その間にも棺桶は開く。そして「ガタン!」と蓋が落ちる。
タクマはあまりの恐怖に死を覚悟し、目を瞑ってしまう。
「ヒィッ!」
「ふぁ〜、よく寝たよく寝た〜」
若い女の声が聞こえる。それも16歳前後の可愛い声。幽霊の声ではないようだ。
タクマが目を開けてみると、そこにはその通り、少女が居た。
金髪の右サイドテール、ルビーのように澄んだ瞳、そして海外の喪服のような衣装を着た美しい少女が、棺桶の上で体を伸ばしていた。
「そうじゃ、そろそろ朝飯の準備を……」
少女が立ち上がった時、タクマと目が合った。
「あ……ちゃす」
「ギャァァァァァァァァ!!!なんじゃお前、どこから入ったのじゃぁぁ!」
その少女は、寝起きドッキリを仕掛けたら面白い芸人のような悲鳴を上げながら飛び上がる。
「うぉぉぉぉぉぉ!!」
タクマも唐突な悲鳴に驚き、少女に負けない声で驚く。
しかし、満足するまで驚いた後、少女はすぐにタクマの事を見て「なーんだ」とつまらなさそうに言った。

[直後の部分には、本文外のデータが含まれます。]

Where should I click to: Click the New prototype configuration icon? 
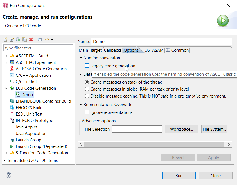[12, 40]
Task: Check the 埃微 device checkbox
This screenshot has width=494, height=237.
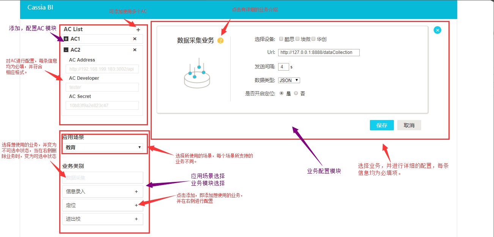Action: 297,39
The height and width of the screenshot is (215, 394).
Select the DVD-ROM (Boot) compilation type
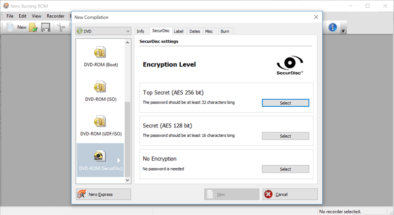click(x=101, y=57)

「見た感じ幽霊でもなさそうじゃな。金目のものはないからさっさと帰れ。しっしっ」
少女はホッとした表情を浮かべ、払い除けるように手を振る。そして、タクマを無視し、タクマの後ろにあるドアノブに手をかけようとする。
あ、いけないいけない。タクマはすぐに気を取り直し、本題に入ろうとした。
「あの、俺あなたに話があるんで……」
「やだ」
「まだ何も……」
「やだ」
タクマは少女と話をしたいが、彼女は食いかかるように即答した。言わずもがな、聞く気がないようだ。
だが、扉を開けたその時、ふとこちらを振り返る。そして、珍しい虫を見るような目で「ん?んぅ?」と、タクマの事を見つめた。
「それよりお主の服、この辺りでは見ぬがどこの民族衣装じゃ?」
少女はタクマの体をジロジロと見る。
「ハハ、どうもっす」
「面白い客人じゃ、茶くらいは出してやろう」
「あ、ありがとう。ございます」
タクマは棺桶の部屋を後にし、少女に屋敷の小部屋へと案内してもらった。
【屋敷 小部屋】
「サタン、ハナコ!お茶の用意をするのじゃ!」
少女が誰もいない方に向かって喋ると、小部屋の扉が勝手に開く。
「あ、あの……これは一体?」
タクマが訊ねると、少女は「そうか、普通の奴には見えんのじゃったな」と言いながら手をポンと叩いた。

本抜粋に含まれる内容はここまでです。